Eddie Ford is right to say,
“Their new-found, but highly selective, ‘appreciation’ of Marx is more a warning to the establishment to get its act together - or risk being swept away by the swinish rabble”,
in the Weekly Worker, but he is wrong when he continues,
“Capitalism is in a big hole, but all it can do is keep digging; more austerity, more cuts, more retrenchment. No viable plans, no future - a busted flush.”
He is wrong for the reasons he had alluded to earlier in the same article. He pointed out,
“No wonder alarm bells are ringing - something has to be done. In particular, more voices are being raised doubting the wisdom of pushing ahead with all the various austerity programmes, which look more and more like an act of collective economic suicide.
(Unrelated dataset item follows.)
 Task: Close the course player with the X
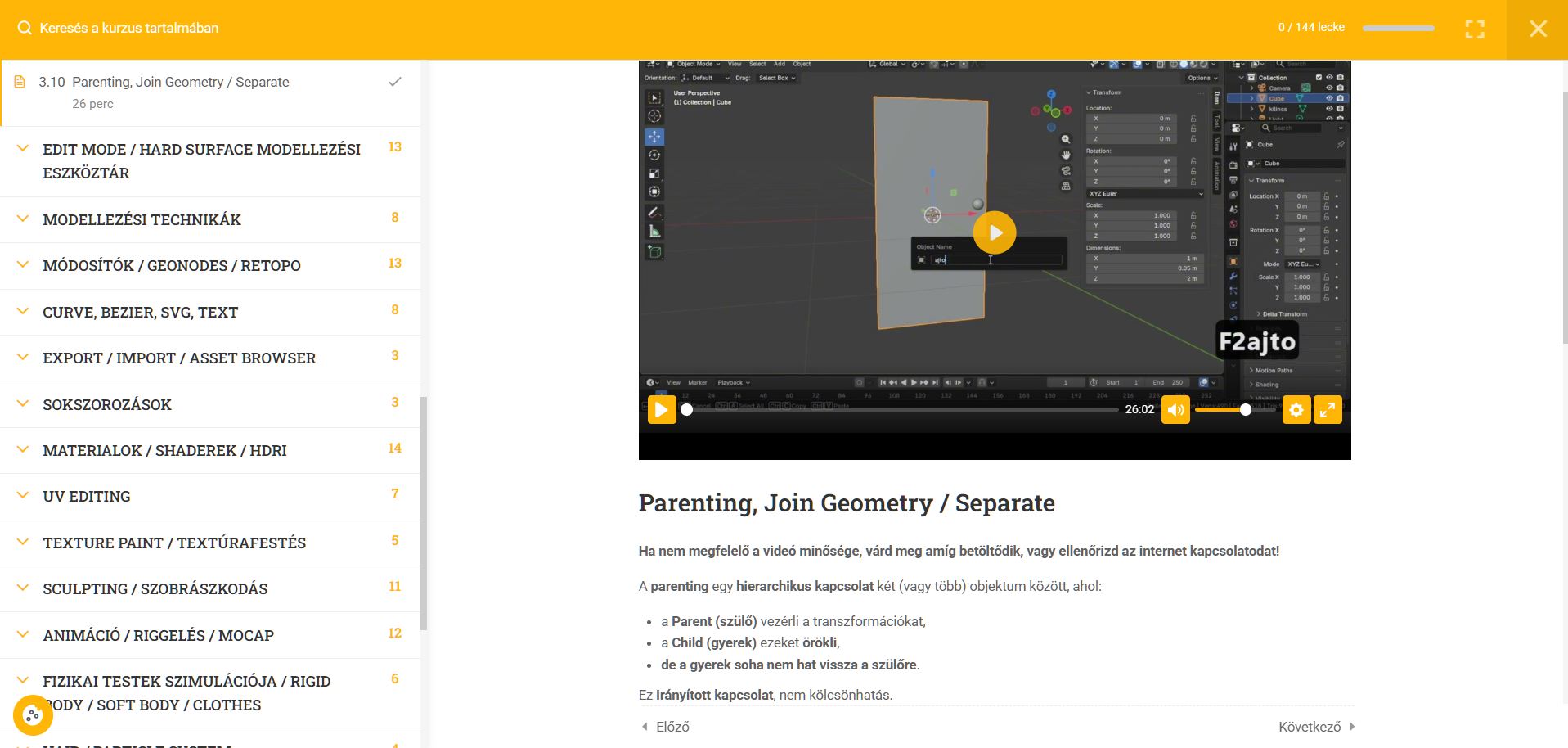click(x=1537, y=29)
Hence the president of the World Bank, Robert Zoellick, warned that the drive to cut national deficits across Europe could “sink” the region’s economic recovery - as the hope that perhaps we can somehow “muddle through” by a magical emergence of “financing and liquidity” rapidly fades away.More stridently still, Christine Lagarde, the IMF’s managing director, starkly declared that the global economy faced a “threatening downward spiral” if it did not abandon fiscal austerity and instead switch to “growth-intensive measures”. More concretely, Lagarde said it was essential to recapitalise banks so as to “avert contagion” and “withstand the risks linked to the debt crisis and weak growth”. In other words, do an about-turn before it is too late.”
In other words, not only is Capital still flourishing in China with growth rates of around 10%, and in other parts of the world, but in the US and in Europe, Capital does have alternatives to austerity. It does not have to keep digging a bigger hole.And, in fact, the introduction of effective fiscal stimulus in the US in 2009/10, and in the UK by Labour, as well as in Brazil and elsewhere demonstrated that these alternatives could be very effective. In the US they led to growth rates of up to 5%. In the UK, and elsewhere as the OECD data show, they led to a traditional “V” shaped recovery prior to the talking down of the economy by the Liberal-Tories at the beginning of 2010, and their subsequent austerity programme.
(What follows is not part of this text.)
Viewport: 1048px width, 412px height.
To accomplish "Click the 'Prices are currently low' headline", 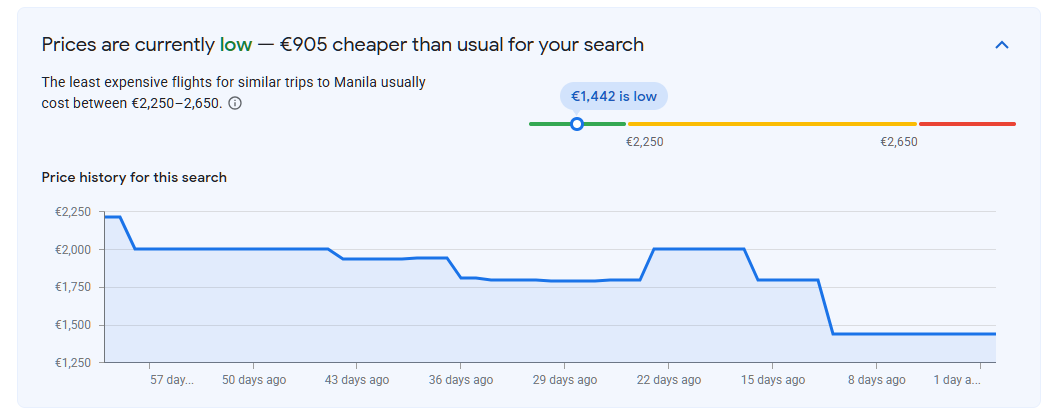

But, Comrade Ford and the CPGB, along with all the others on the Left who have been arguing for the last couple of years that the austerity measures were a necessary Capital Logic, being carried out by Capitalist Governments, and States now have a problem in explaining why all of these organisations and representatives of global Capitalism are arguing the exact opposite, why they are arguing, rather as he puts it that “all the various austerity programmes, (which) look more and more like an act of collective economic suicide”!!!It appears that the CPGB at least, have recognised that the Tea Partiers, the Liberal-Tories and so on were not after all arguing for the interests of the ruling class, but were instead putting forward policies that were going to cast them into the abyss!